## TASK TO CARRY OUT:
Arrange these lines as a numbered list, omitting blank lines and leaving out the pictures.

--- Start of THE DATA ---

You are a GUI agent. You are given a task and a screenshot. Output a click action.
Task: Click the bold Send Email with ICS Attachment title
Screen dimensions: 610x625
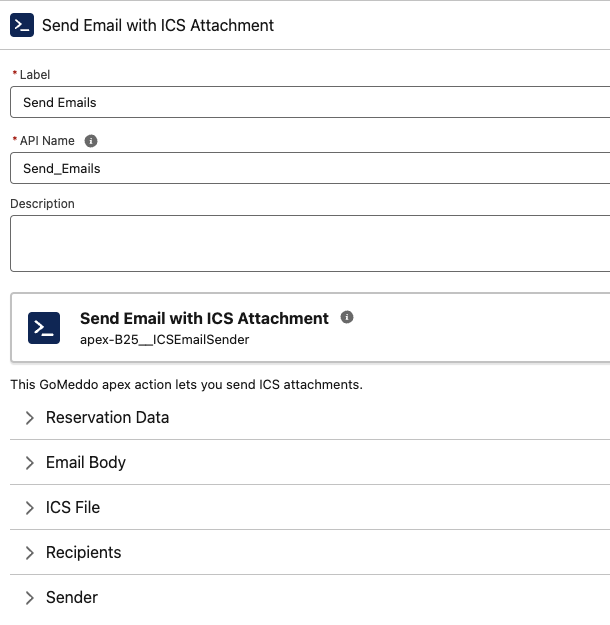[x=204, y=318]
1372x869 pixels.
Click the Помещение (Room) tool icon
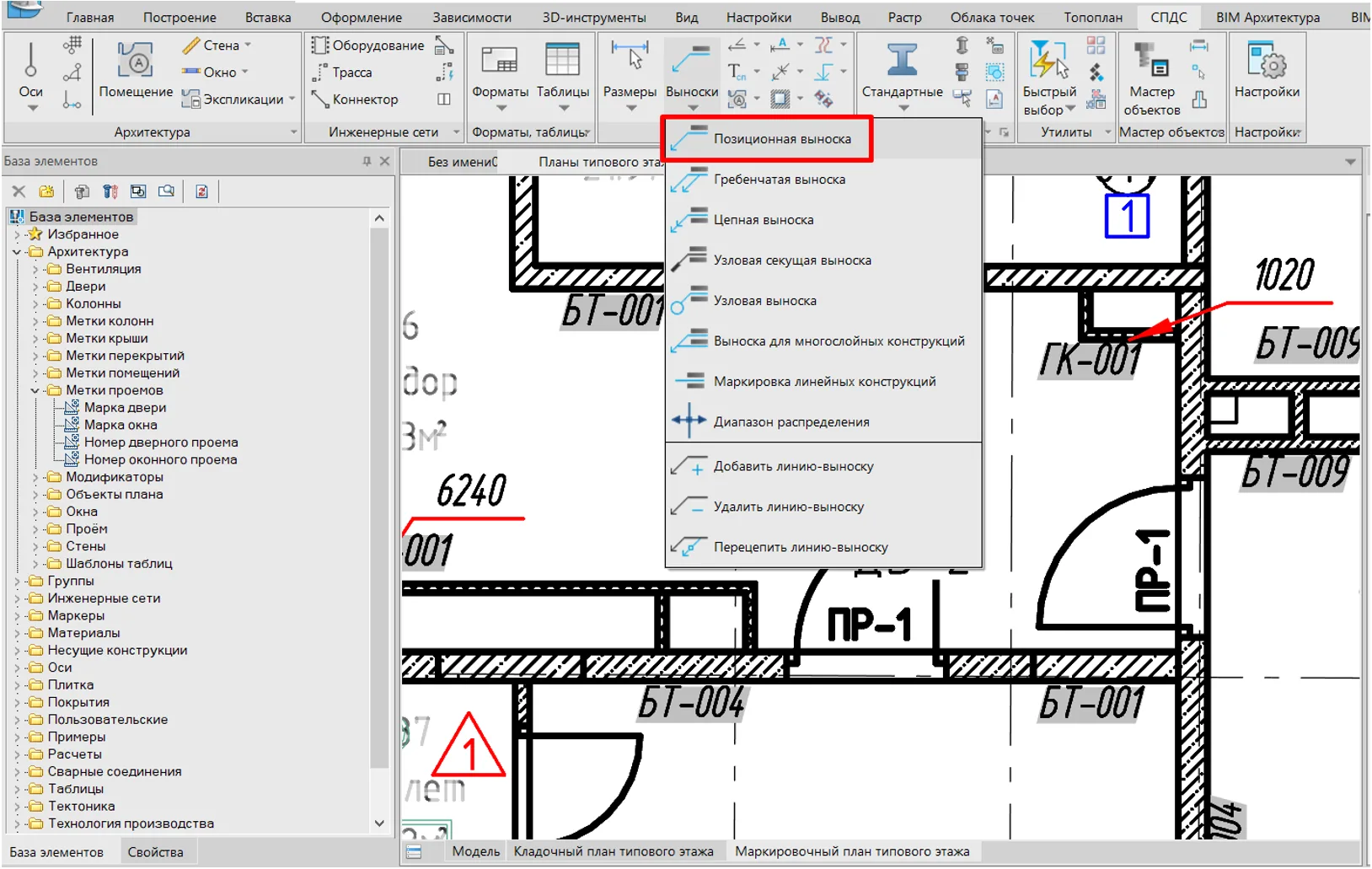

--- End of THE DATA ---

## COMPLETE ANSWER:
1. You are a GUI agent. You are given a task and a screenshot. Output a click action.
2. Task: Click the bold Send Email with ICS Attachment title
3. Screen dimensions: 610x625
4. [x=204, y=318]
5. 1372x869 pixels.
6. Click the Помещение (Room) tool icon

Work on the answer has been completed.